▸ **Your task**
What you return should be the exact lines from the one with "You are a computer-use" to the end of the records below, both included, and no pictures.
--- Source records ---
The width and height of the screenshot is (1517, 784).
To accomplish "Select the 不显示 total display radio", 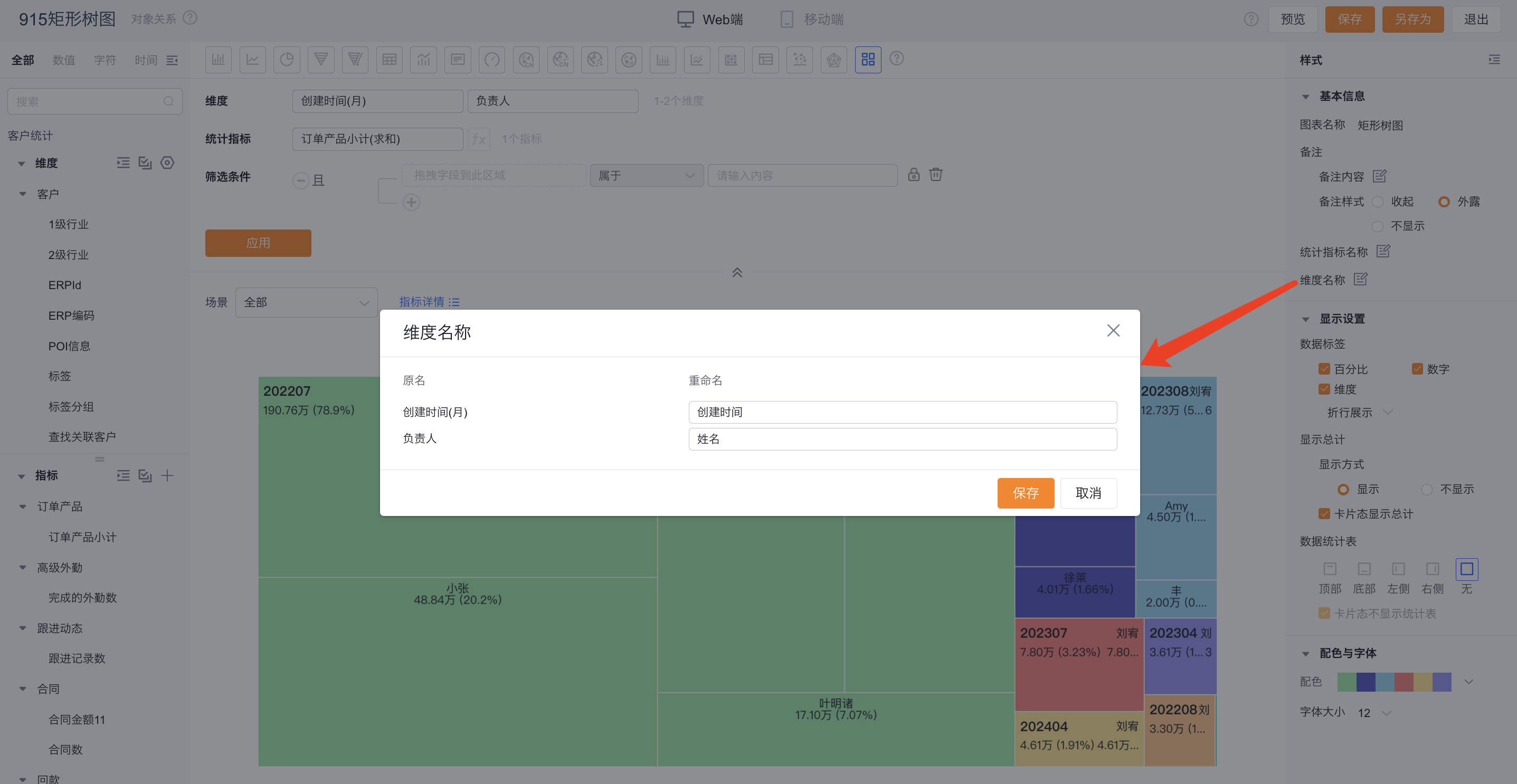I will pos(1427,489).
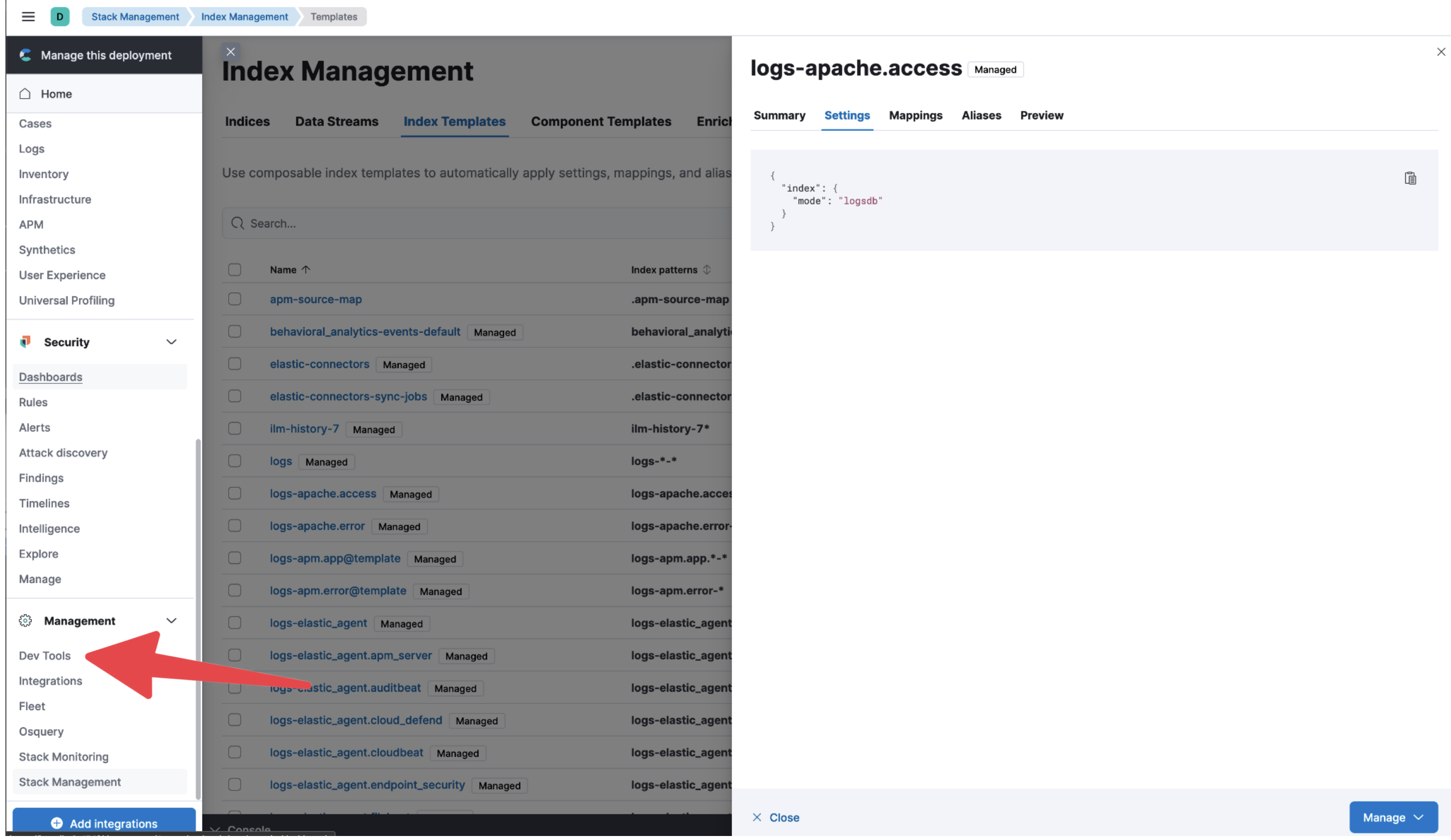This screenshot has height=840, width=1451.
Task: Click the Security shield icon
Action: coord(25,341)
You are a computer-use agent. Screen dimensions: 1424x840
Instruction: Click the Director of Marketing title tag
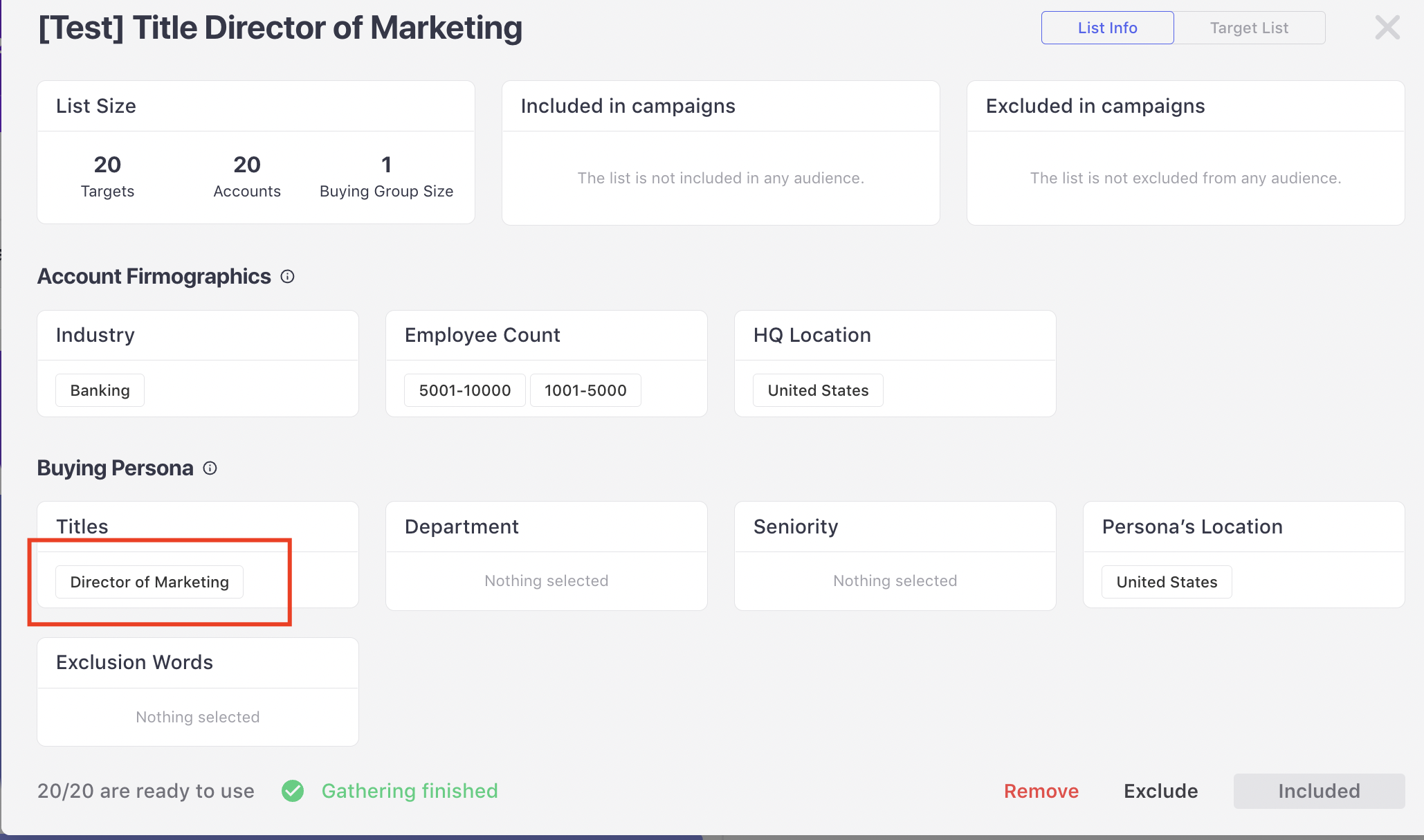[x=149, y=582]
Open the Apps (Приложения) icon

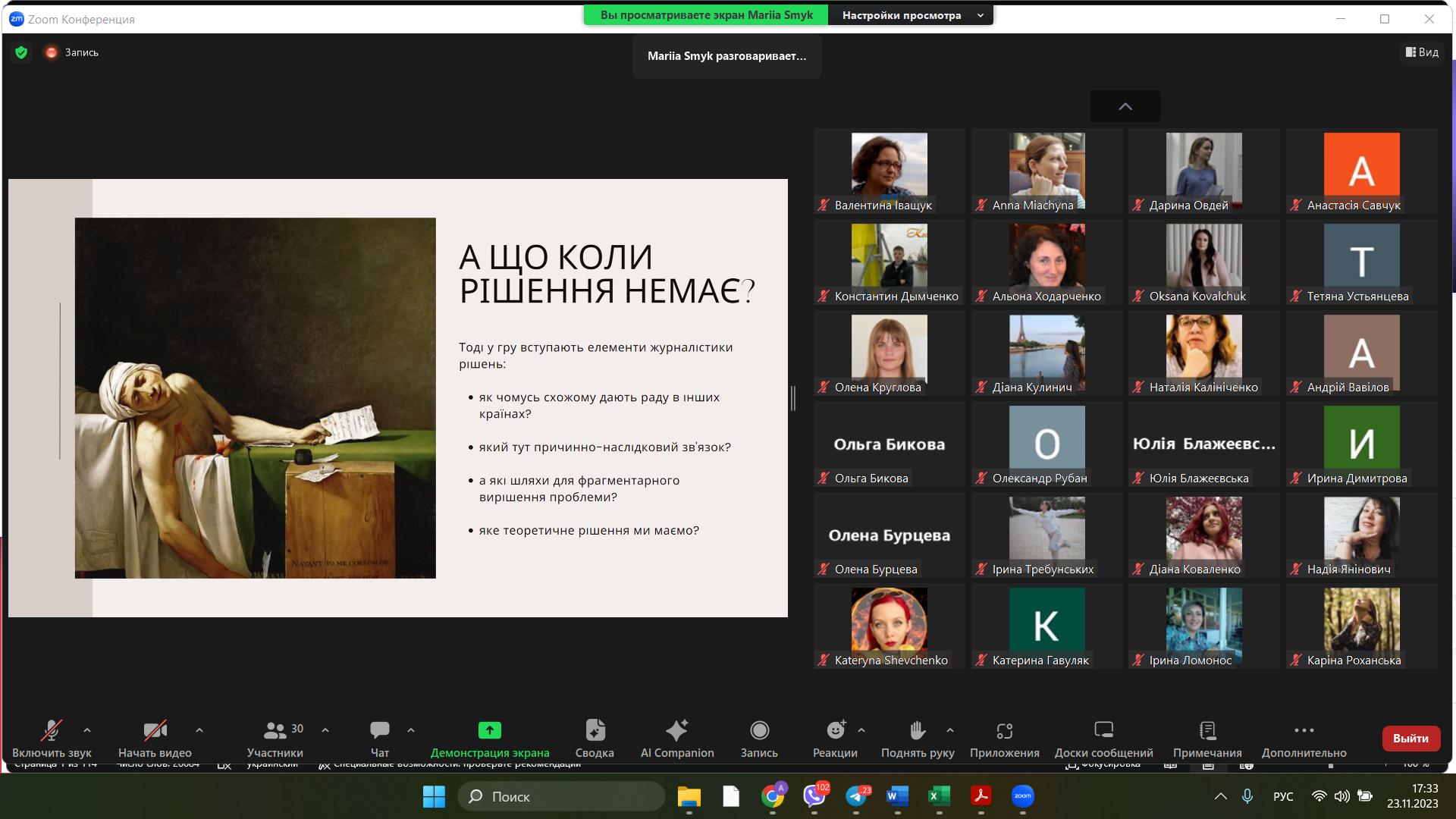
---
▸ **Response to the task**
You are a computer-use agent. Screen dimensions: 1424x840
Instruction: Click the Director of Marketing title tag
[x=149, y=582]
Open the Apps (Приложения) icon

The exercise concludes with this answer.